Cognitive elitism is just another form of bigotry

A weird and wandering essay, Outsmarted: On the liberal cult of the cognitive elite by Rick Perlstein.
How do you make it in America now? Everyone knows. You get “smart”: you apply yourself to education. Faith in the salvific power of education is an old story among Democrats. Lyndon Johnson, his White House aide George Reedy recalled, “had an abnormal, superstitious respect for education. I believe he even thought it would cure chilblain.”

I’ve always loved that quote. Now I better understand why: often, the cult of “smart” is a superstition. In LBJ’s time, to believe in it was “abnormal.” Now, that belief is collective—quite nearly unanimous. Which doesn’t make things easier for the Democrats pushing the ideology of cognitive elitism most assiduously. “Why do working-class Bush voters tend to resent intellectuals more than they do the rich?” David Graeber asked in 2007. “It seems to me the answer is simple. They can imagine a scenario in which they might become rich but cannot possibly imagine one in which they, or any of their children, would become members of the intelligentsia.”

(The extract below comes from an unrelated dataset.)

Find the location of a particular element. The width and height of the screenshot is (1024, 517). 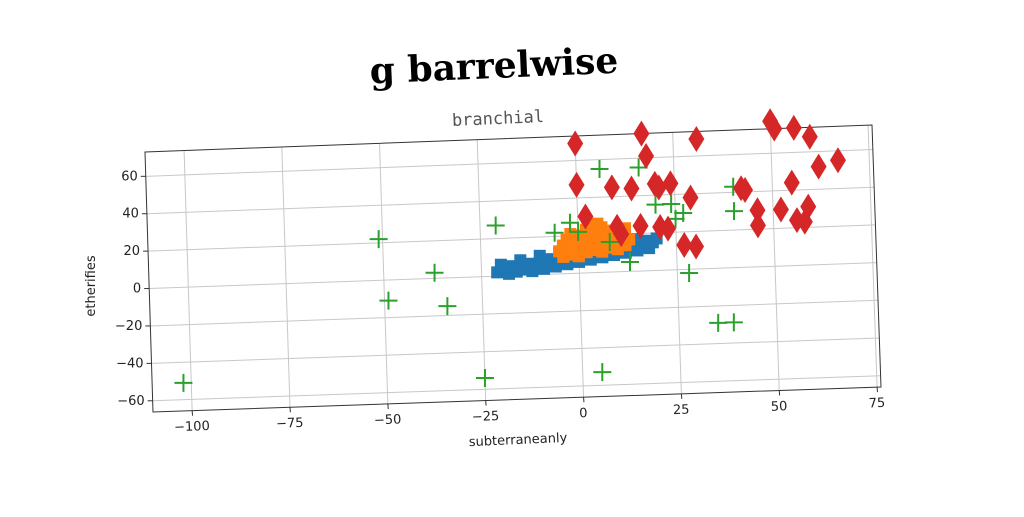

For if you’re not a part of the intelligentsia, well, how can you possibly make the world better for your existence in it? This frustration, however, is precisely what makes perfectly decent people, whose only sin is that a self-arrogated cognitive elite doesn’t consider them particularly useful, such easy pickings for political con men who assure them that they’re actually the smart ones. And that, all in all, is not very smart.
Perlstein zigs and zags in so many directions, that I am not certain that the essay title actually reflects its contents. But I do agree with the fundamental point that there is a liberal cult of the philosopher king, a desire that the masses would simply hand over the management of society to their cognitive betters, whether adduced as such by credentials or IQ.

It is ironic that the left-leaning intellectuals foster such a profoundly bigoted and disrespectful stance so closely akin to racism, misanthropy, the religiously intolerant etc. I prefer the more Christian position that we are all god's children and as such deserve respect and generosity. We are all born endowed with equal natural rights but unequal biological capabilities and uniquely complex patterns of growth and development. Of course outcomes are unequal. The modern leftish tendency to wave a wand of cognitive elitism to justify differential treatment is, in my eyes, as reprehensible as dismissing people because of their race, ethnicity, religion, etc.

Give people a chance to show their individual selves and judge them by their personal actions, not some generic stereotype of averages. And recognize that while any one of us might excel on an individual vector of performance, we are indeed all God's children and equal in that existential fashion.